EXERCISE OBJECTIVE =
The material below contains a line with "You are a GUI" and a line with "Task: Click the Rivet site logo". Copy exactly those two lines and all lines between them.

DATA EXTRACT =
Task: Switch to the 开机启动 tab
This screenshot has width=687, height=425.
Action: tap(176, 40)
---
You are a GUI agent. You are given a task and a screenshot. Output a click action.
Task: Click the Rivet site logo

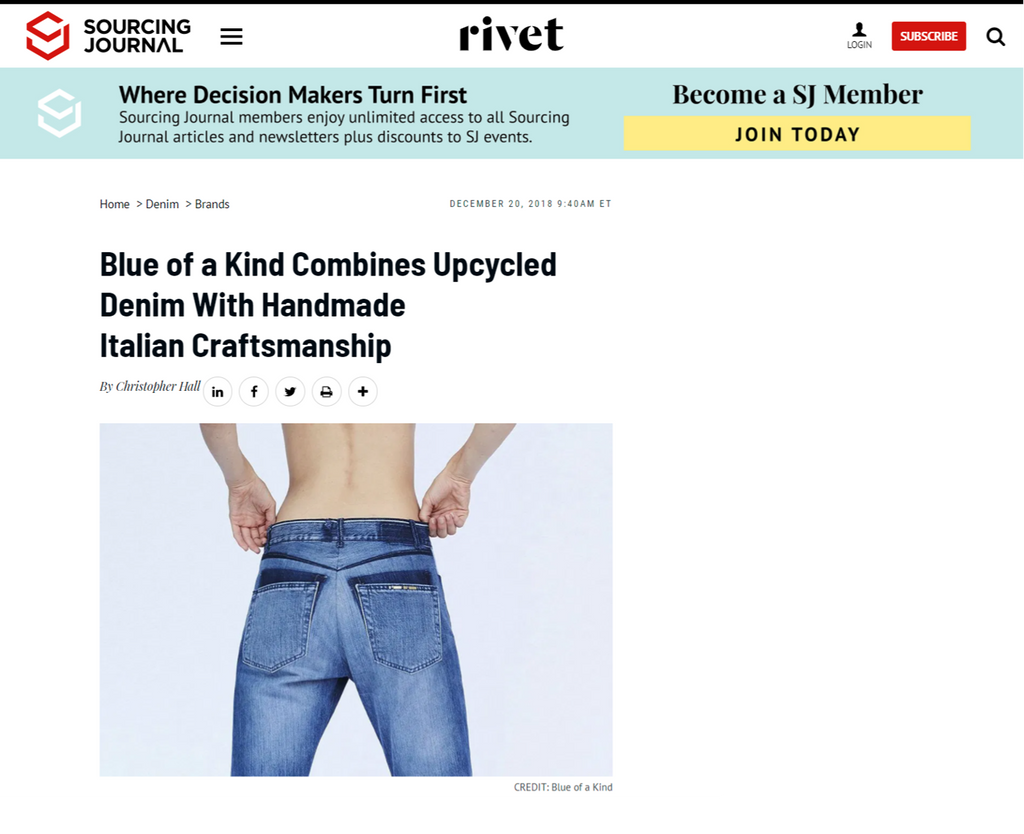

TASK RESPONSE =
You are a GUI agent. You are given a task and a screenshot. Output a click action.
Task: Click the Rivet site logo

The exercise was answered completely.